Give back the full data character for character.

##### INFORMATION SHOWN

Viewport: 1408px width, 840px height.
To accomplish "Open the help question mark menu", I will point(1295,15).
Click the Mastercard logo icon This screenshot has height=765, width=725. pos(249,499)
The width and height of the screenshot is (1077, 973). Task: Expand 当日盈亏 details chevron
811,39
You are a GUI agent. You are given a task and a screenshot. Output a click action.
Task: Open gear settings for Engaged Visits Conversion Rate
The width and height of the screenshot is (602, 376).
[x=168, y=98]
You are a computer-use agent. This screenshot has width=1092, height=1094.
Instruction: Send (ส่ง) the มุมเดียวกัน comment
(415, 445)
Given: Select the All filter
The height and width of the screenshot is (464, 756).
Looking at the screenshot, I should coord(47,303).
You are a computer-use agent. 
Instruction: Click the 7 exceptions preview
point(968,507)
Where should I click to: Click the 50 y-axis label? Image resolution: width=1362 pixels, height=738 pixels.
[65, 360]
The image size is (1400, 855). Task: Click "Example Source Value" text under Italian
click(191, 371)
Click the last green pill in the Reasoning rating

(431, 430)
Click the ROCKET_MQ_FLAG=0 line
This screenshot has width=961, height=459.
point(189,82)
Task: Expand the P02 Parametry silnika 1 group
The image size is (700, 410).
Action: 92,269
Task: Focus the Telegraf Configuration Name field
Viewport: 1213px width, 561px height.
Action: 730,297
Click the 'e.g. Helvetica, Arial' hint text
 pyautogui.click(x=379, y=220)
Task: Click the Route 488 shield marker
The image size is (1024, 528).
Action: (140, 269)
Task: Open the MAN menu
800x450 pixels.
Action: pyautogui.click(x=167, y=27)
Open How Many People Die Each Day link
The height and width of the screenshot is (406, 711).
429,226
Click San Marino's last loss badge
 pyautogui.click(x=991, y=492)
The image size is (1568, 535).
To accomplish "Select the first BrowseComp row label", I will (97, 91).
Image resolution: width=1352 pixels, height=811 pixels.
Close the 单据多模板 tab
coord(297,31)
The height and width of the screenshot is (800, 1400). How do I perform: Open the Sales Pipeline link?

##########

- RESPONSE AREA -
Viewport: 1408px width, 840px height.
To accomplish "Open the help question mark menu", I will point(1295,15).
Click the Mastercard logo icon This screenshot has height=765, width=725. pos(249,499)
The width and height of the screenshot is (1077, 973). Task: Expand 当日盈亏 details chevron
811,39
You are a GUI agent. You are given a task and a screenshot. Output a click action.
Task: Open gear settings for Engaged Visits Conversion Rate
The width and height of the screenshot is (602, 376).
[x=168, y=98]
You are a computer-use agent. This screenshot has width=1092, height=1094.
Instruction: Send (ส่ง) the มุมเดียวกัน comment
(415, 445)
Given: Select the All filter
The height and width of the screenshot is (464, 756).
Looking at the screenshot, I should coord(47,303).
You are a computer-use agent. 
Instruction: Click the 7 exceptions preview
point(968,507)
Where should I click to: Click the 50 y-axis label? Image resolution: width=1362 pixels, height=738 pixels.
[65, 360]
The image size is (1400, 855). Task: Click "Example Source Value" text under Italian
click(191, 371)
Click the last green pill in the Reasoning rating

(431, 430)
Click the ROCKET_MQ_FLAG=0 line
This screenshot has width=961, height=459.
point(189,82)
Task: Expand the P02 Parametry silnika 1 group
The image size is (700, 410).
Action: 92,269
Task: Focus the Telegraf Configuration Name field
Viewport: 1213px width, 561px height.
Action: 730,297
Click the 'e.g. Helvetica, Arial' hint text
 pyautogui.click(x=379, y=220)
Task: Click the Route 488 shield marker
The image size is (1024, 528).
Action: (140, 269)
Task: Open the MAN menu
800x450 pixels.
Action: pyautogui.click(x=167, y=27)
Open How Many People Die Each Day link
The height and width of the screenshot is (406, 711).
429,226
Click San Marino's last loss badge
 pyautogui.click(x=991, y=492)
The image size is (1568, 535).
To accomplish "Select the first BrowseComp row label", I will (97, 91).
Image resolution: width=1352 pixels, height=811 pixels.
Close the 单据多模板 tab
coord(297,31)
The height and width of the screenshot is (800, 1400). How do I perform: Open the Sales Pipeline link?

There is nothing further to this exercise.